Start of Text excerpt

In April 2008, after 16 years of inactivity, work on the building was restarted by the Egyptian construction firm Orascom PLC. The firm, which had entered into a US$400 million deal with the North Korean government to build and run a cellular network, said that their telecommunications deal was not directly related to the Ryugyong Hotel work. In 2008, North Korean officials stated that the hotel would be completed by 2012, coinciding with the 100th anniversary of the birth of Kim. In 2009, Orascom's chief operating officer Bichara noted that they "had not had too many problems" resolving the reported structural issues of the building, and that a revolving restaurant would be located at the top of the building.

In July 2011, it was reported that the exterior work was complete. Features that Orascom had installed include exterior glass panels and telecommunications antennas. In September 2012, photographs taken by Koryo Tours were released, showing the interior for the first time. The photographs showed no wiring, cabling, or pipes in the structure, which was bare and unfurnished.

End of Text excerpt
Start of Data supplied

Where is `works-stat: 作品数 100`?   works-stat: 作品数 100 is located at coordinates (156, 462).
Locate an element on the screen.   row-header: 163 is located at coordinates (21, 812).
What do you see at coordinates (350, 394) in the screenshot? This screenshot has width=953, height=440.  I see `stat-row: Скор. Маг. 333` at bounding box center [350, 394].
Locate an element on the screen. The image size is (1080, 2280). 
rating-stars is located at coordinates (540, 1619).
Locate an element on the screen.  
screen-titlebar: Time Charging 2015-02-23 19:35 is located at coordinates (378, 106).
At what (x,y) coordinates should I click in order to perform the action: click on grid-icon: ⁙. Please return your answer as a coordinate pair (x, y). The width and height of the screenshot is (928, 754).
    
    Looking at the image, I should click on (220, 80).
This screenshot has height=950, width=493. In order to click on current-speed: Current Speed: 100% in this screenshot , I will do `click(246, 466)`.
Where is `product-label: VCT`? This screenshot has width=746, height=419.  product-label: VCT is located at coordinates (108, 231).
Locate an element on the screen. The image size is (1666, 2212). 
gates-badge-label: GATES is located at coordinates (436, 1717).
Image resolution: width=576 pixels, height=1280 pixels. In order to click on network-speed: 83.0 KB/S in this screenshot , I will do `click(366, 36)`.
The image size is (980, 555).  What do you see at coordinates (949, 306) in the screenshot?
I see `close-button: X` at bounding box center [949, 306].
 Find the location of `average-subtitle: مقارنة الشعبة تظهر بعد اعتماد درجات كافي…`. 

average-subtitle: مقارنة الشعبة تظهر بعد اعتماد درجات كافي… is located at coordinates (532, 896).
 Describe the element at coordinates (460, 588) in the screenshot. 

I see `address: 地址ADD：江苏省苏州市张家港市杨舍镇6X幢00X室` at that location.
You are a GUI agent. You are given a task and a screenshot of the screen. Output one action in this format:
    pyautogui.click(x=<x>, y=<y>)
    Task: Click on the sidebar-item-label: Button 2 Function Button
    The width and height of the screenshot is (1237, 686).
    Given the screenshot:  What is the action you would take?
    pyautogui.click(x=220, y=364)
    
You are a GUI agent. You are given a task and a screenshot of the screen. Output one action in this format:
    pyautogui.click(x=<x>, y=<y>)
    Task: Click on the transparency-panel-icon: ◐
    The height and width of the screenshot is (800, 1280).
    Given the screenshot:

End of Data supplied

- [Set of tasks]:
[1] In the Ryugyong Hotel text, by what year did North Korean officials say in 2008 that the hotel would be finished?
[2] Say whether each statement agrees with the Ryugyong Hotel text. Answer yes or no, and quote the deciding words.
(a) Orascom restarted work on the building in April 2008.
(b) Orascom said its cellular network deal was directly tied to the hotel work.
(c) The photographs released in September 2012 showed wiring and pipes inside the building.

- [Task-by-task solutions]:
[1] By 2012, which would coincide with the 100th anniversary of Kim's birth.

[2]
(a) Yes: "In April 2008, after 16 years of inactivity, work on the building was restarted by the Egyptian construction firm Orascom PLC."
(b) No: "their telecommunications deal was not directly related to the Ryugyong Hotel work"
(c) No: "The photographs showed no wiring, cabling, or pipes in the structure"